**REQUIREMENT 1**
List every named person and every named organization or project in the article below about the California Trans Workplace Project, counting an abbreviation and its full name as one.
**REQUIREMENT 2**
In the article below about the California Trans Workplace Project, extract the passage starting at "The California Restaurant Association is" and ending at "the transgender community.", copying it word for word.
**REQUIREMENT 3**
The article below about the California Trans Workplace Project stops partway. Continue it from the end of its last sentence.

------ SELECTED TEXT

Leadership

State Restaurant Group Backs Transgender Workplace Project

The California Restaurant Association put its support behind a member-launched project that helps to connect transgender people with jobs in the restaurant industry.

The California Restaurant Association is backing a project started by one of its members that will help reduce the high rate of unemployment among the transgender community.

The California Trans Workplace Project, created by CRA member and trans woman Michaela Mendelsohn, works to connect transgender people with jobs in the restaurant industry. CRA hopes to bring Mendelsohn the restaurant audience she needs to get the project moving.

“If we can hopefully do something to make even a small dent in that high unemployment rate in the trans community, and it works out well for our members and for their businesses, and they end up with great employees because of the it, then it’s a win-win,” CRA VP of Marketing and Communications Sharokina Shams said. “It really works out for everybody.”

------------
------ INPUT DATA

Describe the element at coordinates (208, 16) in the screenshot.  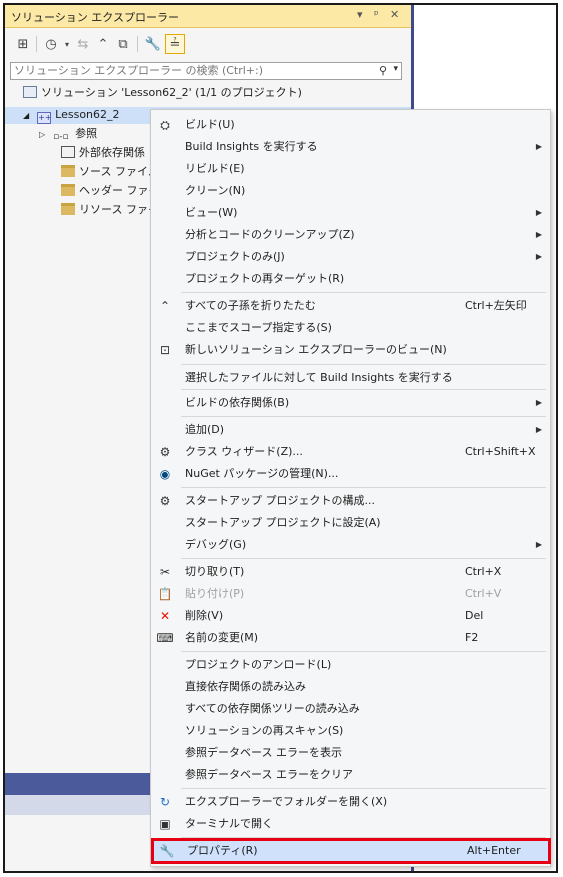
I see `panel-title-bar: ソリューション エクスプローラー ▾ ᵖ ✕` at that location.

------------

**RESPONSE AREA 1**
- California Restaurant Association (CRA)
- California Trans Workplace Project
- Michaela Mendelsohn
- Sharokina Shams

**RESPONSE AREA 2**
The California Restaurant Association is backing a project started by one of its members that will help reduce the high rate of unemployment among the transgender community.

**RESPONSE AREA 3**
Mendelsohn, who owns six fast food franchises in Southern California, began purposefully reaching out to trans individuals in 2012 to hire them in her restaurants. She brought her idea of creating a formal program to help transgender people, whose unemployment rate is twice that of the general public, to CRA CEO, Jot Condie, during a conference this year, according to an NPR article.

“Our eyes were opened to the challenge within the transgender community as it relates to jobs,” Shams explained. CRA is now supporting Mendelsohn as she travels the state, sharing the project with restaurant owners.

Those who join the program receive training videos on trans-inclusivity in the workplace, a certification from California’s Department of Fair Employment and Housing, and trans-friendly job applications. Mendelsohn has also secured a grant from the state that would reimburse participating restaurants for a trans employee’s first 60 hours of on-the-job training.

“It’s important for us to be inclusive because I think from an ethical standpoint [we need] to make our workplaces open to any and all job seekers who are qualified,” Shams said. “But additionally, if you needed even more of a reason to be part of something like this, I think it also makes good business sense.”

While the project will help restaurants find new employees, as well as lower the trans unemployment rate and integrate these individuals into the workforce, Shams is hopeful the project could be a model for other industries and states to follow.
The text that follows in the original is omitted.